Jan. 13-14: Pioneertown and Hearst’s Enchanted Castle
As we left the desert, we couldn’t resist a side trip to Pioneertown, a Wild West film set still popular with tourists. All sorts of Hollywood B movies were made here. Pappy and Harriet’s, the funky café at the edge of town, has hosted famous country and rock performers on stage for 35 years.
After patting a few goats, taking snapshots and fortifying ourselves with iced tea at Pappy and Harriet’s, our desert idyll was over. We headed north, skirting the LA basin past Barstow and Bakersfield, toward Paso Robles.
We could have veered west into the dense labyrinth of LA, enjoying some of its Hollywood splendor before heading up the coastal Highway 1. I lived here twice, when I was in my early 20s– first on a Carpinteria mesa where I was a housemother at a boys’ prep school, and then in Malibu, when I had my favorite job as a general assignment reporter for the Los Angeles Times. John and I had planned to stay in Santa Barbara on Jan. 12 to visit my old friend Roxie, who lives on her grandparents’ avocado ranch. But she had to flee in the middle of the night on Jan. 9, as flash floods and mudslides roared by her house. The river of mud killed 21 people in Santa Barbara County, injuring 120 more, and destroying 100 homes.
As we detoured north on Jan. 13, a victim was still missing in the mud, which was blocking all north-south traffic on Santa Barbara’s main highway 101.
California is notoriously unstable, which is both its downfall and its genius. The abrupt tectonic movement of the earth, the wild fires and floods, also permeate its culture. In California, the expectation of the new allows people to migrate here and start again, defining themselves as they wish, without the historic constraints of ancestry or neighbors who know who you really are. Change is normal. It’s a place where you have to be young, no matter how old you are.
We drove inland, up the spine of the state, past solar and wind farms, and irrigated fields of citrus and grapes. This was, and always will be, Steinbeck country. A few figures huddled in the fields, picking winter crops. Darkness had already fallen when we finally turned toward the coast at Cambria. We could hear and smell the ocean, but we would have to wait until sunrise, to actually see it.
The next morning we headed down to the musky-smelling sea, walking on wet sand littered with driftwood and long ropes of kelp. We were surprised to see so many old surfers, still mounting the waves in their winter wetsuits.
Hearst’s Hilltop Folly
At Hearst Castle, we boarded a bus for the 5-mile, cliff-clinging ride up Hearst’s mountain. From here, William Randoph Hearst ran one of America’s greatest 20th century media empires, which he used without apology, to his own personal advantage. He took his father’s mining fortune, bought newspapers, and from 1919 to 1947, built this extraordinary set of buildings and gardens in the middle of nowhere. It ultimately encompassed 250,000 acres of prime coastal and grazing land. Aside from a term in Congress, Hearst never had the political career he lusted after. His extraordinary lifestyle on this mountaintop, complete with wild animals and frolicking Hollywood stars, was unsustainable. Now, as a California state park, his castle remains an unparalleled masterpiece, attracting 750,000 paying visitors each year.

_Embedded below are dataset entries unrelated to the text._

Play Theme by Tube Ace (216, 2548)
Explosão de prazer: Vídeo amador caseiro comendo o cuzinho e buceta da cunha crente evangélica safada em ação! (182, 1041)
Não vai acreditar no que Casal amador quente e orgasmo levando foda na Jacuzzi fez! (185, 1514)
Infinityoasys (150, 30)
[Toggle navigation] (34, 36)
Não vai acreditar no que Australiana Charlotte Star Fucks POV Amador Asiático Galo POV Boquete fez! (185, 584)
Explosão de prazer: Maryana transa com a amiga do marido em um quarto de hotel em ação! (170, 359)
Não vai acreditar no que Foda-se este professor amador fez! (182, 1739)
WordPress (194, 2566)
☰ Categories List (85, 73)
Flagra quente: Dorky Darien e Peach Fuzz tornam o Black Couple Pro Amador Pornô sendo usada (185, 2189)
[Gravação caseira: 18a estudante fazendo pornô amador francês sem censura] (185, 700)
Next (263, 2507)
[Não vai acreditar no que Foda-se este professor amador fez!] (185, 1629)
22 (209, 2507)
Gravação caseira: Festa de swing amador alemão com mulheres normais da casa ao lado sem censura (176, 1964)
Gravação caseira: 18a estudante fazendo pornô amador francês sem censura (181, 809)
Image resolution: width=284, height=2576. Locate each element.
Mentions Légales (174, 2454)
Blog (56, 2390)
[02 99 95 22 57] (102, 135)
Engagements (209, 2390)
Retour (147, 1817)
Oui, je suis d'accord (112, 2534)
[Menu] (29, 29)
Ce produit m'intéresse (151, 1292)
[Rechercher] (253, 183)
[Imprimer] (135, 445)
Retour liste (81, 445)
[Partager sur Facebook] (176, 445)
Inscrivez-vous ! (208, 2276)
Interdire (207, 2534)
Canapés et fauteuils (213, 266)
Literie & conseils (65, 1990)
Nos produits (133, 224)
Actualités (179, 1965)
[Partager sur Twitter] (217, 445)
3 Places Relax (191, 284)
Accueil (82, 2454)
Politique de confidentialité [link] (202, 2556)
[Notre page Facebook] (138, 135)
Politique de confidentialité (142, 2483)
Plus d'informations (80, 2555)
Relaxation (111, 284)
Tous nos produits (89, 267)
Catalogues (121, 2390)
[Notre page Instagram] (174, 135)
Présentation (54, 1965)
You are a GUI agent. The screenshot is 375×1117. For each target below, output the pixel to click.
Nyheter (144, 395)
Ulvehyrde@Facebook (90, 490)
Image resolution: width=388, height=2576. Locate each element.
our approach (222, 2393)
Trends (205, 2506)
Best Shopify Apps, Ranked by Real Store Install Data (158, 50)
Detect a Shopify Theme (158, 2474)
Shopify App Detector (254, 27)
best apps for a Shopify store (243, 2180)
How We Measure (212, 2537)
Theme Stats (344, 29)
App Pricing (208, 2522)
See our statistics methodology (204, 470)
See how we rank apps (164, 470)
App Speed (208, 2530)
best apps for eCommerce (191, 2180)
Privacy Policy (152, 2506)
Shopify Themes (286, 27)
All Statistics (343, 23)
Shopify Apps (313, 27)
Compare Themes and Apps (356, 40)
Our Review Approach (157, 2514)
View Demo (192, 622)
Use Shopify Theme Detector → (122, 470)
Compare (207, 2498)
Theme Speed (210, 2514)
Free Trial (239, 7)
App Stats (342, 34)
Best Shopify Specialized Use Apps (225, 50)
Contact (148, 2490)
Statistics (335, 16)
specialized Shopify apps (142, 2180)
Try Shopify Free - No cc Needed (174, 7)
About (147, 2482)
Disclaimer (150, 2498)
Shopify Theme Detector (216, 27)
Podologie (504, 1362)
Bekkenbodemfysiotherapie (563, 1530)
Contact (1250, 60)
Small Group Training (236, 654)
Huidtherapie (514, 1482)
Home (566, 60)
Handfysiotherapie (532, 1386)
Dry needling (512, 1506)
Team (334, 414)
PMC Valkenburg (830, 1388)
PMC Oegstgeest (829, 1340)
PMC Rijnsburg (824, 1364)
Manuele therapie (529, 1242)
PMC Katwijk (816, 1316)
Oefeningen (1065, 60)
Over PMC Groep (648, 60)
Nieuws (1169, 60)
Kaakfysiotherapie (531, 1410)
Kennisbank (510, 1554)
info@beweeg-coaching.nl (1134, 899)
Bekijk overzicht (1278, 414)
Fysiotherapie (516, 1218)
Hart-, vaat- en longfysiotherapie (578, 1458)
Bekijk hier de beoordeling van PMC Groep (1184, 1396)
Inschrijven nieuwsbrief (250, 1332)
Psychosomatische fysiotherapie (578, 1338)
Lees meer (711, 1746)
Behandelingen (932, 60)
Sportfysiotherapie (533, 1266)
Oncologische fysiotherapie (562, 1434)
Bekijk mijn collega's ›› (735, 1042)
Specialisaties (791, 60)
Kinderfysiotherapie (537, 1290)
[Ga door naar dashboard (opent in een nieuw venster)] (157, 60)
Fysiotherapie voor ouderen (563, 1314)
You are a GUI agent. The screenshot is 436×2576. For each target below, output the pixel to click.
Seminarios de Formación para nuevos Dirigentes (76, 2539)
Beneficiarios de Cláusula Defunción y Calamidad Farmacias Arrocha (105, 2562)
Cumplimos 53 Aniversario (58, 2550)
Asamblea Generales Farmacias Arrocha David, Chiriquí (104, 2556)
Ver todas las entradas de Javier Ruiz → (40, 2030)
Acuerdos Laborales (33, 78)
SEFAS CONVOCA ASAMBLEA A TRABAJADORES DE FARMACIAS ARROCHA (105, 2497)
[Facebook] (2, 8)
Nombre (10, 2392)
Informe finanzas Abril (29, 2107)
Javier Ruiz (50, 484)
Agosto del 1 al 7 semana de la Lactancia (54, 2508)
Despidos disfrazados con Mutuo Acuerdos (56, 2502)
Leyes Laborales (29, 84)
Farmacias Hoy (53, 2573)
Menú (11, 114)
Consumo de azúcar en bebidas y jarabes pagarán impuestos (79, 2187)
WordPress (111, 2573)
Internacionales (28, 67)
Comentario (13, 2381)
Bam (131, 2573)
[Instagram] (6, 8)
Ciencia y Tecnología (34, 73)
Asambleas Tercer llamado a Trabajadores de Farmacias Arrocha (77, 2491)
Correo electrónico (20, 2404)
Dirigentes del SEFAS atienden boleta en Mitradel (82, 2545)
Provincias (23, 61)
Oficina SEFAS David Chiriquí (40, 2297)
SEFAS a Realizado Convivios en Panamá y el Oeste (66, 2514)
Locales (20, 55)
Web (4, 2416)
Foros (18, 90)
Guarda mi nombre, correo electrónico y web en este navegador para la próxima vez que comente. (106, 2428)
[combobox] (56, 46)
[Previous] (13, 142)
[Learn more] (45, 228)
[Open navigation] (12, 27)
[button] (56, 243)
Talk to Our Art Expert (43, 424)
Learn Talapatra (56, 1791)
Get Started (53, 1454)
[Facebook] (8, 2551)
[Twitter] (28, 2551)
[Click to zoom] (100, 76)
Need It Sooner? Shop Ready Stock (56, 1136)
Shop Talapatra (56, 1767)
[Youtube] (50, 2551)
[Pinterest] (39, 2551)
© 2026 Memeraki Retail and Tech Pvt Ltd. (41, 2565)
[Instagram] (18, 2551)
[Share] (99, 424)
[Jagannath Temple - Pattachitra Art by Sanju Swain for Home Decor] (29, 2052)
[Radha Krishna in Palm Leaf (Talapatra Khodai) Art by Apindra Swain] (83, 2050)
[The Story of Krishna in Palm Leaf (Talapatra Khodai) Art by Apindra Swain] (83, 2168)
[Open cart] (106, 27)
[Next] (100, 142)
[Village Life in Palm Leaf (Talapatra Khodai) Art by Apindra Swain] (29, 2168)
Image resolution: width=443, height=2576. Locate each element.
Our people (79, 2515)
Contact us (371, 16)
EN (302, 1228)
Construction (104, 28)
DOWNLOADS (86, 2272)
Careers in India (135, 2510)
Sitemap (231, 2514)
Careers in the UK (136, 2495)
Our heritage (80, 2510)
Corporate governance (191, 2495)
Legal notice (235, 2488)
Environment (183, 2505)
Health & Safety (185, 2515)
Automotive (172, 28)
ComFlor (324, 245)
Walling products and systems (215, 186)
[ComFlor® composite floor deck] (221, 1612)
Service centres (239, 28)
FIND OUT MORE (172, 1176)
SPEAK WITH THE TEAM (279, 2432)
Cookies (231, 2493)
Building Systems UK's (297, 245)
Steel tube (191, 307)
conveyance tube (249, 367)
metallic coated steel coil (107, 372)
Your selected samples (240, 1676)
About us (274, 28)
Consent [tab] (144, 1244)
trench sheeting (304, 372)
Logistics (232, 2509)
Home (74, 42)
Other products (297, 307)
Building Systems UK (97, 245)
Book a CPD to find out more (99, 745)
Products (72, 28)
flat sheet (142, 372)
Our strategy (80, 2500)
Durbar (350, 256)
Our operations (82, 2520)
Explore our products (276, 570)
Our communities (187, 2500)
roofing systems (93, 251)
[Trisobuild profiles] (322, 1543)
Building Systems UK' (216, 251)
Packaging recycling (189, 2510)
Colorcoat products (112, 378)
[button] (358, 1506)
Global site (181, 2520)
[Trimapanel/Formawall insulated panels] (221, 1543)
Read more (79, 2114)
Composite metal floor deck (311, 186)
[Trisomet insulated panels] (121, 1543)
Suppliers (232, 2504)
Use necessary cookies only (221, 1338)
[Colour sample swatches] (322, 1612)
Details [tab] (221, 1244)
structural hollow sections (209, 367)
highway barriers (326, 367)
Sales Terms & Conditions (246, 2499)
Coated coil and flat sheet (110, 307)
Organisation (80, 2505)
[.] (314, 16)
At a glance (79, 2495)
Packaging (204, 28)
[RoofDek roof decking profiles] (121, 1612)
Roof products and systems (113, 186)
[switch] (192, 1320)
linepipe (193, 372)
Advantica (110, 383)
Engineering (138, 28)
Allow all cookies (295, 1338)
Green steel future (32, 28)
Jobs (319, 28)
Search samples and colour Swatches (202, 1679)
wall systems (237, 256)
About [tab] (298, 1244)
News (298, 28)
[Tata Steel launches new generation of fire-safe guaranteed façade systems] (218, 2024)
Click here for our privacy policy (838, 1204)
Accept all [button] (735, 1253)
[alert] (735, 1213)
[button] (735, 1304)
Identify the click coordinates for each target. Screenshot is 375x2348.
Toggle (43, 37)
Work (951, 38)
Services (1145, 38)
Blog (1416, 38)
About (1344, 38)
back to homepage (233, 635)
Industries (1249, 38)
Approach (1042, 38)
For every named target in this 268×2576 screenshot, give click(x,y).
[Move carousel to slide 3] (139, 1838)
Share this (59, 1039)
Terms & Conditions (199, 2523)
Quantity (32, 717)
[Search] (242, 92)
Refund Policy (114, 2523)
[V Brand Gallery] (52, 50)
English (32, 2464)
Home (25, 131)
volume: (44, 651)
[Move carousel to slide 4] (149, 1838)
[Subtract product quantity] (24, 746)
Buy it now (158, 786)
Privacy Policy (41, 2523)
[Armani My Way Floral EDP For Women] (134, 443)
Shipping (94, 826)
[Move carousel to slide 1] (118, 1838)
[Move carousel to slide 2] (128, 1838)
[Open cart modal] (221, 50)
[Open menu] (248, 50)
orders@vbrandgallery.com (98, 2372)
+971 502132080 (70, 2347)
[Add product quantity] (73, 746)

Even in today’s era of obscene billionaire mega-mansions, Hearst’s project is the most ambitious private residence ever built in America. Donald Trump couldn’t begin to compete with its excess. The White House is a shack in comparison; Elvis’s Graceland is a broom closet. According to Wikipedia, Hearst’s great mountain top estate “featured 56 bedrooms, 61 bathrooms, 19 sitting rooms, 127 acres of gardens, indoor and outdoor swimming pools, tennis courts, a movie theater, an airfield, and the world’s largest private zoo.” Although he had to sell off his exotic animals after the 1929 stock market crash, a few zebras still mingle today with the cattle herd grazing on the grounds.
Today Hearst Castle is like an aging but still glamorous movie star, dependent on expensive reconstructions, illusions, and memories. For all its hubris, this place is magical. The credit goes to architect Julia Morgan, but apparently Hearst also had a hand in its design. He kept buying bigger tapestries and art works, forcing the exasperated Morgan to redo her carefully proportioned stone walls and ceilings. The estate combines genuine 3,000 year old treasures, including Egyptian, Roman, Greek and Renaissance artworks, mixed with homey touches, like the bottles of ketchup Hearst insisted on serving at his baronial table. Hollywood royalty were his ultimate decorative flourish; they flew in for house parties throughout the 1930s and 40s.